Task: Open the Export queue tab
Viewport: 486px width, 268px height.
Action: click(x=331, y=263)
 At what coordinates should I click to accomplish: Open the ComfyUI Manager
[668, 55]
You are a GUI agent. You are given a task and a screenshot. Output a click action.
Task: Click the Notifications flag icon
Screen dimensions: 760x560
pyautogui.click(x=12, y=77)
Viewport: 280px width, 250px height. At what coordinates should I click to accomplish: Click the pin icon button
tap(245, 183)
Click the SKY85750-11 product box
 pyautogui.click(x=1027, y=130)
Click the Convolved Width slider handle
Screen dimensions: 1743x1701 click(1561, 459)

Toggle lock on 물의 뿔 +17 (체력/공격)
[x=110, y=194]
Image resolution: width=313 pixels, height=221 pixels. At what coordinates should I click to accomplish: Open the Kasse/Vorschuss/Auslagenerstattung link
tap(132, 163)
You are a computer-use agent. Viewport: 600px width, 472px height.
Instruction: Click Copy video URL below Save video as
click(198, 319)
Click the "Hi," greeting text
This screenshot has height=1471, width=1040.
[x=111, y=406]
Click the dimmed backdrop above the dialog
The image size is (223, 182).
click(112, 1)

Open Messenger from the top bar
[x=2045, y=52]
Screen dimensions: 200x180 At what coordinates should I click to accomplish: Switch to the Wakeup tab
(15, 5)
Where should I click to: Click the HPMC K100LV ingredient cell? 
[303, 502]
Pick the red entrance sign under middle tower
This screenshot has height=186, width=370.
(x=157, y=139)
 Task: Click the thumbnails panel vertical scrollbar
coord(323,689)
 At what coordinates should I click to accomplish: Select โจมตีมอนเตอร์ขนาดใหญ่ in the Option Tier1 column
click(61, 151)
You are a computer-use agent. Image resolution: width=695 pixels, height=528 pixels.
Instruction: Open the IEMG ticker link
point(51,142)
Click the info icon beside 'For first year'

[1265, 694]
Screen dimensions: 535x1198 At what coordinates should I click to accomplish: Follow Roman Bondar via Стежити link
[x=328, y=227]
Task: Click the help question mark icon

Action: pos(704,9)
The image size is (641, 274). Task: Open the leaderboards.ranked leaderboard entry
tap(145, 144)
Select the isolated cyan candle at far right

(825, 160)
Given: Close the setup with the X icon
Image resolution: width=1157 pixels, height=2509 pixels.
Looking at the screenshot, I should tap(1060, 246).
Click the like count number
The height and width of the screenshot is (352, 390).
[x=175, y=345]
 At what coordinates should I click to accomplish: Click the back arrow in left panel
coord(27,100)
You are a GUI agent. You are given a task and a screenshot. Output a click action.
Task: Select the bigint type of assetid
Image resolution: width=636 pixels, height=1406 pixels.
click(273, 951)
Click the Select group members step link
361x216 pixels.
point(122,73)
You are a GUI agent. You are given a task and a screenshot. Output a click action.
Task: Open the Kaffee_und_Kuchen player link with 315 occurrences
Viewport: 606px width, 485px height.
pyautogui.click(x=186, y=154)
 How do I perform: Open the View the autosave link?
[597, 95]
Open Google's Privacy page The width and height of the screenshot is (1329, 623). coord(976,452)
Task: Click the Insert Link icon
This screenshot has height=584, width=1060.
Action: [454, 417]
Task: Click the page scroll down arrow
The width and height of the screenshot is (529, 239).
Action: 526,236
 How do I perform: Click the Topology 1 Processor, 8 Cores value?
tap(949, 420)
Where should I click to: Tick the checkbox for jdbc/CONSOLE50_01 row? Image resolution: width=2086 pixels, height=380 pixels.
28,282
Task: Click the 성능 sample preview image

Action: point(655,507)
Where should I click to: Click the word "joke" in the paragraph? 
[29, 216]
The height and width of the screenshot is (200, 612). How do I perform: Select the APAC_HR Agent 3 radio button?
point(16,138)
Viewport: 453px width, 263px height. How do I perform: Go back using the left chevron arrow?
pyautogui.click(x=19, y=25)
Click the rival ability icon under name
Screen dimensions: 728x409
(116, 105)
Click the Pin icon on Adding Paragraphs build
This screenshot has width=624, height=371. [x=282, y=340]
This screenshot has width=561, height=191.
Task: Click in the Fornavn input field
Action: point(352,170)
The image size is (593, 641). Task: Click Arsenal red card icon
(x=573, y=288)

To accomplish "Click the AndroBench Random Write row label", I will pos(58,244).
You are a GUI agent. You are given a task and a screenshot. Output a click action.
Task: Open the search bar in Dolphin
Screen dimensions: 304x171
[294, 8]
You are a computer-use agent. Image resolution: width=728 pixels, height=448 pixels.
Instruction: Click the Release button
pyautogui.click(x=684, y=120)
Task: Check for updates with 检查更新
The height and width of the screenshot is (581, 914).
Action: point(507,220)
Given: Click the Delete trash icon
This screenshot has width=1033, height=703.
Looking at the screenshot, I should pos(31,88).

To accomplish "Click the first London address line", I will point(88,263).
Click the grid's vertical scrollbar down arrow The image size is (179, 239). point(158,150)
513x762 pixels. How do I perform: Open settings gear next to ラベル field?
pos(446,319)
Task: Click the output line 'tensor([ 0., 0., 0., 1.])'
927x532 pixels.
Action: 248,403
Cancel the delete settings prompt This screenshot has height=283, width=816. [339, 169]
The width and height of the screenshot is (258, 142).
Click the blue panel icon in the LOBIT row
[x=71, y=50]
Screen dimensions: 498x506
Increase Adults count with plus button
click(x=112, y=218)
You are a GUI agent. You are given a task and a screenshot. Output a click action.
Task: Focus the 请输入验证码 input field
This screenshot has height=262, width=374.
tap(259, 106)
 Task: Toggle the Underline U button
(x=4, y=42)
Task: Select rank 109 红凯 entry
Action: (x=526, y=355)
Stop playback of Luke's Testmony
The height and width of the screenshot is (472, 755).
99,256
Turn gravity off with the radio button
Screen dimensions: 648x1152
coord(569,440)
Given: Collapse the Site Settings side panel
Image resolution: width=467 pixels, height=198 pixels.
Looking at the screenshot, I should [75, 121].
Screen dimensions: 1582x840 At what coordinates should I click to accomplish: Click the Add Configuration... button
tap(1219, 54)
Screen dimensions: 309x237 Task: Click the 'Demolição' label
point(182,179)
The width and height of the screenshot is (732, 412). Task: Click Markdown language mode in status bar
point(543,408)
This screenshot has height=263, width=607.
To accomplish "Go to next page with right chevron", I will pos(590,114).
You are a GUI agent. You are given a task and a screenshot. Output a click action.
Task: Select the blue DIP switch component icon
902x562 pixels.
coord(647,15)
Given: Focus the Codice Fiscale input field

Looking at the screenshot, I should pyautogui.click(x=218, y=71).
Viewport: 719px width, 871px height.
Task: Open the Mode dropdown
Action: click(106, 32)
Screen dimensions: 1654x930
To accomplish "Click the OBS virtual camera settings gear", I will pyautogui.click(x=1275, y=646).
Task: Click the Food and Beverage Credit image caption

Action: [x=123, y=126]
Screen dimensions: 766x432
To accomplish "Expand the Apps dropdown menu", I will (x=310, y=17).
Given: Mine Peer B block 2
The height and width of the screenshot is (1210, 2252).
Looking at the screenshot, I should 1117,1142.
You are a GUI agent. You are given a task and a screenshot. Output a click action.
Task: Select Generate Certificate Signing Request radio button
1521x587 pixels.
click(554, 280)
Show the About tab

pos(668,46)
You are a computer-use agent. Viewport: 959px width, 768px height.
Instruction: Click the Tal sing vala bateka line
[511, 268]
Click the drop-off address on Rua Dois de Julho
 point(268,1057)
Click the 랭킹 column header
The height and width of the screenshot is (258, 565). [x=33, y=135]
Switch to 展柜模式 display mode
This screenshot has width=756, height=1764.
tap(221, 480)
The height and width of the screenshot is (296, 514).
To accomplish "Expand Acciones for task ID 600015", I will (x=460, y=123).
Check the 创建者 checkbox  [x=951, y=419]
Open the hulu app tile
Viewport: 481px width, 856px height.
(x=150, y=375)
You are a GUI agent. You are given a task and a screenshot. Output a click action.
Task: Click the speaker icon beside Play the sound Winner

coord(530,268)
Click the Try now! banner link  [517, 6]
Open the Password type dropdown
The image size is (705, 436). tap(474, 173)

• [Problem description]:
Reproduce only the lines between the one holding "You are a computer-use agent. Viewport: 600px" and the one holding "point(122,73)", inclusive, substituting "Goal" for every "Instruction" and leaving everything else unchanged.

• [Result]:
You are a computer-use agent. Viewport: 600px width, 472px height.
Goal: Click Copy video URL below Save video as
click(198, 319)
Click the "Hi," greeting text
This screenshot has height=1471, width=1040.
[x=111, y=406]
Click the dimmed backdrop above the dialog
The image size is (223, 182).
click(112, 1)

Open Messenger from the top bar
[x=2045, y=52]
Screen dimensions: 200x180 At what coordinates should I click to accomplish: Switch to the Wakeup tab
(15, 5)
Where should I click to: Click the HPMC K100LV ingredient cell? 
[303, 502]
Pick the red entrance sign under middle tower
This screenshot has height=186, width=370.
(x=157, y=139)
 Task: Click the thumbnails panel vertical scrollbar
coord(323,689)
 At what coordinates should I click to accomplish: Select โจมตีมอนเตอร์ขนาดใหญ่ in the Option Tier1 column
click(61, 151)
You are a computer-use agent. Image resolution: width=695 pixels, height=528 pixels.
Goal: Open the IEMG ticker link
point(51,142)
Click the info icon beside 'For first year'

[1265, 694]
Screen dimensions: 535x1198 At what coordinates should I click to accomplish: Follow Roman Bondar via Стежити link
[x=328, y=227]
Task: Click the help question mark icon

Action: pos(704,9)
The image size is (641, 274). Task: Open the leaderboards.ranked leaderboard entry
tap(145, 144)
Select the isolated cyan candle at far right

(825, 160)
Given: Close the setup with the X icon
Image resolution: width=1157 pixels, height=2509 pixels.
Looking at the screenshot, I should tap(1060, 246).
Click the like count number
The height and width of the screenshot is (352, 390).
[x=175, y=345]
 At what coordinates should I click to accomplish: Click the back arrow in left panel
coord(27,100)
You are a GUI agent. You are given a task and a screenshot. Output a click action.
Task: Select the bigint type of assetid
Image resolution: width=636 pixels, height=1406 pixels.
click(273, 951)
Click the Select group members step link
361x216 pixels.
point(122,73)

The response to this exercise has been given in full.